Despite having no experience of dock building, Hartley was the first full-time professional dock engineer in the world. He had previously worked for his father, Bernard Hartley who was a stonemason, architect and bridgemaster, John Carr and the Duke of Devonshire.
Initially he was appointed Deputy Dock Surveyor to John Foster Jr. However, due to John Foster Jr. resigning three days later, he was promoted to Acting Dock Surveyor. During his service, he not only built new docks, but also modernised all of the existing docks, with the exception of the Old Dock (opened in 1715) which had become disused and filled in. The docks at Liverpool grew from 46 to 212 acres (19 to 86 ha) during his tenure.
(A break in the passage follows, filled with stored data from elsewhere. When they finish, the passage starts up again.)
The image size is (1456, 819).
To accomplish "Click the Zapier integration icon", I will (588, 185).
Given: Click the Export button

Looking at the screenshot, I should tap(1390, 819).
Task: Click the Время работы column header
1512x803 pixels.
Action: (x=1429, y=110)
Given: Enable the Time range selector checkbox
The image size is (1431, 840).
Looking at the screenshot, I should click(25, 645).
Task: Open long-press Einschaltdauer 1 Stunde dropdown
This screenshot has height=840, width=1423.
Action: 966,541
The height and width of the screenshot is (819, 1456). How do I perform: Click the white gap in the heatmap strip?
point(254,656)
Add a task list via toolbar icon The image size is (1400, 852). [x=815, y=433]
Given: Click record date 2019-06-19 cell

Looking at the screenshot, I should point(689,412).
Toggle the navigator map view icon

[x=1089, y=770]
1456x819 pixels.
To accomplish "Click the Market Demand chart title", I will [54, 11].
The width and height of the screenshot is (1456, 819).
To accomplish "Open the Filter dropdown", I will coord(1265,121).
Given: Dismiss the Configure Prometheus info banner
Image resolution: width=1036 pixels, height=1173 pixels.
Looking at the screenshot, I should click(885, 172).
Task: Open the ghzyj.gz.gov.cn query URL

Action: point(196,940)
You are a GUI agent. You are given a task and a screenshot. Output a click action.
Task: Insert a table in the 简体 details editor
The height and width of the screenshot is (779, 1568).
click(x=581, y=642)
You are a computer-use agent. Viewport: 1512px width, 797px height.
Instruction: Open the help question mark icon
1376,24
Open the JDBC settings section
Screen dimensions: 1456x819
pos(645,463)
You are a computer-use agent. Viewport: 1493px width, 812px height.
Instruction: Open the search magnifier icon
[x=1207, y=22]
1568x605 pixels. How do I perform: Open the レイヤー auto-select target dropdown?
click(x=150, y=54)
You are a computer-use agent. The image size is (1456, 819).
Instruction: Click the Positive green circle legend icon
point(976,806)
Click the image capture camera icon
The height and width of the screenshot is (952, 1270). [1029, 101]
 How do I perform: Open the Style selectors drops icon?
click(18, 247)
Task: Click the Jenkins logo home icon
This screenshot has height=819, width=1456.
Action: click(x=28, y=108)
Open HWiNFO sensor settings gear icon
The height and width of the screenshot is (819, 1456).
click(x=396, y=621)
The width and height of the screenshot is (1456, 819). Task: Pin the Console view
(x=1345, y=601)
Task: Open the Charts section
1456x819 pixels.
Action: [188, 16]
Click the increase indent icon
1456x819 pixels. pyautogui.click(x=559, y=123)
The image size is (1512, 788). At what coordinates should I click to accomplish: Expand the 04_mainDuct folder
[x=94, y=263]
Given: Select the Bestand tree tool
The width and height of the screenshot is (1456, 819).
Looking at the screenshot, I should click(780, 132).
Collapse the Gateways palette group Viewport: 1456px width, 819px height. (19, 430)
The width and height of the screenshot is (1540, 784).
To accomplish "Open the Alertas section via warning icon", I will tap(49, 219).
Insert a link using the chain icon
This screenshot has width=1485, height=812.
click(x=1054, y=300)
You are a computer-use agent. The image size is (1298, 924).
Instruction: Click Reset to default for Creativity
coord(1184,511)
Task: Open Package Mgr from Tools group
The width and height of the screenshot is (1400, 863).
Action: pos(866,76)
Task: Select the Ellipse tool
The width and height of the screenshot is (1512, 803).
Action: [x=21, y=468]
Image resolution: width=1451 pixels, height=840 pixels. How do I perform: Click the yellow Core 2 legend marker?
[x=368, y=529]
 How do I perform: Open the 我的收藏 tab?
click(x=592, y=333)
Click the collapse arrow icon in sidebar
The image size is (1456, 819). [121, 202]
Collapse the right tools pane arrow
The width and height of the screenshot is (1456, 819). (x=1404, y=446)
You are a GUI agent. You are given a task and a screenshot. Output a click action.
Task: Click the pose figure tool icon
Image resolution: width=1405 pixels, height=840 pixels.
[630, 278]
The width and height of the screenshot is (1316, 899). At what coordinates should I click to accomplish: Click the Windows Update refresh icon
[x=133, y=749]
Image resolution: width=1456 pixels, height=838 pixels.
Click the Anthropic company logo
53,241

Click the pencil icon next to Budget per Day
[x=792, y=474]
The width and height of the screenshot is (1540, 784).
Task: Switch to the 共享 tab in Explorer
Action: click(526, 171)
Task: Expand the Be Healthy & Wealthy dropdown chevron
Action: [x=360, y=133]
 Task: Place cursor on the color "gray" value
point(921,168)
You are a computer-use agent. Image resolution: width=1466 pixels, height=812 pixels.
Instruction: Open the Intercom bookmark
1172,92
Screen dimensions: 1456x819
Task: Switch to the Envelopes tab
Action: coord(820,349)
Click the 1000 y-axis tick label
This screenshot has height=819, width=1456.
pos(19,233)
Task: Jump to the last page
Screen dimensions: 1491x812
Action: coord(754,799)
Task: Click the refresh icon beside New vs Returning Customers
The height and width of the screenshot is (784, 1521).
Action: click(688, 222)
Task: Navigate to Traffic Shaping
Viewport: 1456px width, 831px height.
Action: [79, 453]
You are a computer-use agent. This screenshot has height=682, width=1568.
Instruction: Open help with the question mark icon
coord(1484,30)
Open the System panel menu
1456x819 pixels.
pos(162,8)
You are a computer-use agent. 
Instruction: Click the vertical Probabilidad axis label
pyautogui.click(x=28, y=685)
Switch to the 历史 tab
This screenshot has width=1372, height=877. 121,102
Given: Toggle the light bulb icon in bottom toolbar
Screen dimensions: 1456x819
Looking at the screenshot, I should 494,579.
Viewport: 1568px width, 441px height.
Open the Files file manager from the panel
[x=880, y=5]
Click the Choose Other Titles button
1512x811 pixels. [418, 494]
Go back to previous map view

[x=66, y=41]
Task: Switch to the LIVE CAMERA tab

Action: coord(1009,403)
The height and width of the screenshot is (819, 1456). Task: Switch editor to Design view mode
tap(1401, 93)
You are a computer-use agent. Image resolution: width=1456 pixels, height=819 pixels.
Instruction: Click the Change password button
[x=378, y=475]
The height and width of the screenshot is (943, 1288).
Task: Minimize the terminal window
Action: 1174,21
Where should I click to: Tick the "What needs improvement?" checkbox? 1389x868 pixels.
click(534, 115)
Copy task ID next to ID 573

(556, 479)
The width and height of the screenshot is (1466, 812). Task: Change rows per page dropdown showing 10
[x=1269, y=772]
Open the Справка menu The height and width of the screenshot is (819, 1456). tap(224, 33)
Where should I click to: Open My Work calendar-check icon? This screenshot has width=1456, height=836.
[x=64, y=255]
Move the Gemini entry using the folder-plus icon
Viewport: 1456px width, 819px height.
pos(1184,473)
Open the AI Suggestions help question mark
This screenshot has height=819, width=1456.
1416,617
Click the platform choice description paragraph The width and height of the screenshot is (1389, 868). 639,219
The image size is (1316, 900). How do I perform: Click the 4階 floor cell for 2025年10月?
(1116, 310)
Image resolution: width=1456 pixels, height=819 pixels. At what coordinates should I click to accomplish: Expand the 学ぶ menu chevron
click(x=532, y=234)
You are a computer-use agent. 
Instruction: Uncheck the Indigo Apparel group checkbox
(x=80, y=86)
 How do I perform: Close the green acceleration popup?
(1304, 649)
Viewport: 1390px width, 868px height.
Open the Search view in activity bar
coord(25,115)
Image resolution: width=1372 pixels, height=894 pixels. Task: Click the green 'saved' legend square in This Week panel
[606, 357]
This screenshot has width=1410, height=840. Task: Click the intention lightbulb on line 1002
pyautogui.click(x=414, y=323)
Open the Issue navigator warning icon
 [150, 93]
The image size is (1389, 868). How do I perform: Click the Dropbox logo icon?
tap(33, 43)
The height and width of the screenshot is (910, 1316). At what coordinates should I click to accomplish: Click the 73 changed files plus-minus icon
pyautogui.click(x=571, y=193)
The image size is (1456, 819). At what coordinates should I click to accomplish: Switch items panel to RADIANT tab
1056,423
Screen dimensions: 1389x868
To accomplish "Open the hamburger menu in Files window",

In 1831 he was appointed to convert the Manchester Bolton & Bury Canal to a railway line. He persuaded the company to keep the canal open and build the railway more or less along its route.
Between 1841 and 1843 he prepared a number of different designs for fireproof construction of dockside warehouses. In 1843, he made models of warehouse arches at the Trentham Street Dockyard, to test sheet iron lined timber floored building method and brick and iron building materials. Through fire testing of these models, he eventually convinced the Dock Board Trustees of the benefits of his iron framed construction method. These experiments proved the worthiness of his fireproof design and he designed the Albert Dock to these specifications.
Hartley’s improvements over earlier dock and warehouse design included the use of locks to keep the water at a constant level, so that loading and unloading of ships’ cargoes was not reliant on the tide and the enclosure of the dock with high boundary walls, to reduce theft from the docks. He also adapted and improved the design of St Katherine’s Dock in London, by incorporating high arches in the buildings to accommodate cranes.